### How to complete this task:
Give a verbatim copy of the lines below, minus the pictures.

### Source information:

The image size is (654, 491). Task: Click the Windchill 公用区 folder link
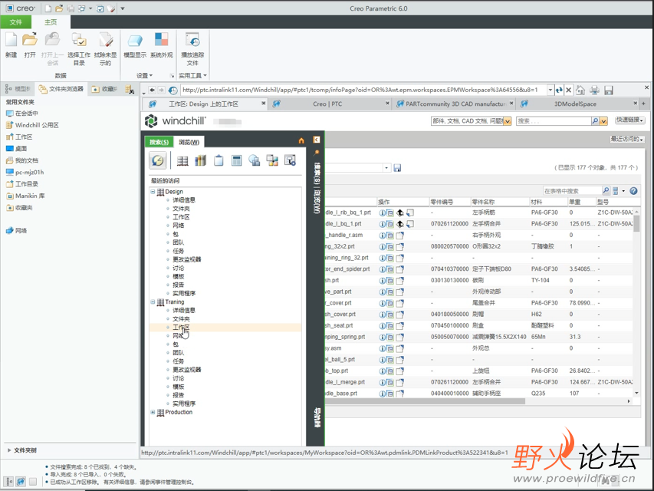click(37, 124)
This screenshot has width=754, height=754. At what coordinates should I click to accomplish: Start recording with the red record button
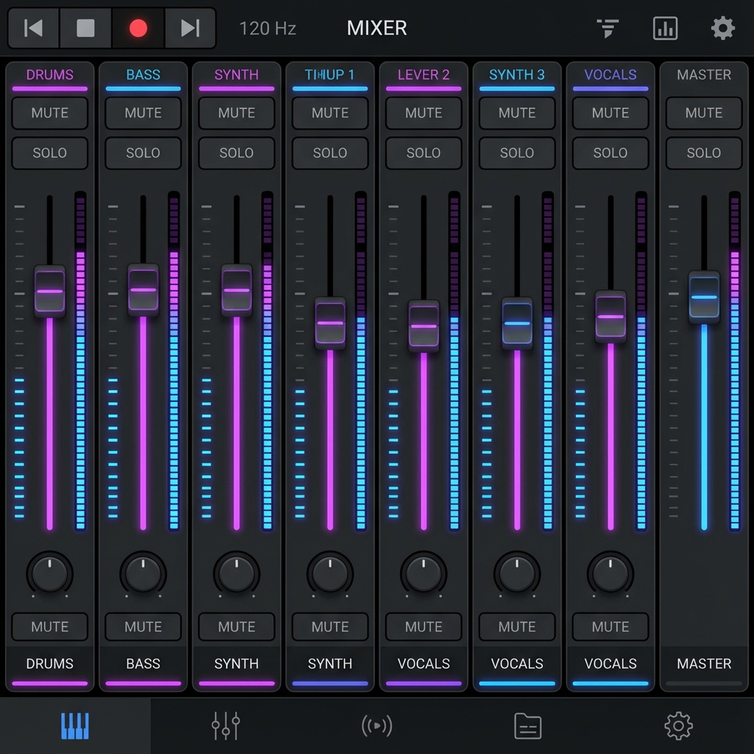(x=138, y=28)
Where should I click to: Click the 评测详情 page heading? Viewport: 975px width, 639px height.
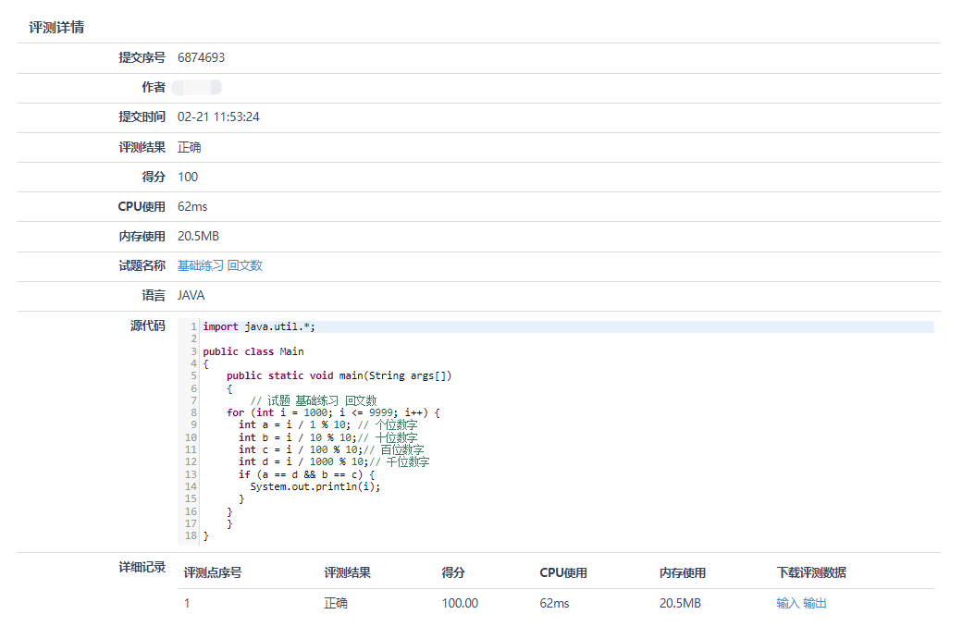(x=56, y=27)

### Exercise result:
The image size is (654, 491). Task: Click the Windchill 公用区 folder link
click(37, 124)
This screenshot has width=754, height=754. At what coordinates should I click to accomplish: Start recording with the red record button
(x=138, y=28)
Where should I click to: Click the 评测详情 page heading? Viewport: 975px width, 639px height.
(x=56, y=27)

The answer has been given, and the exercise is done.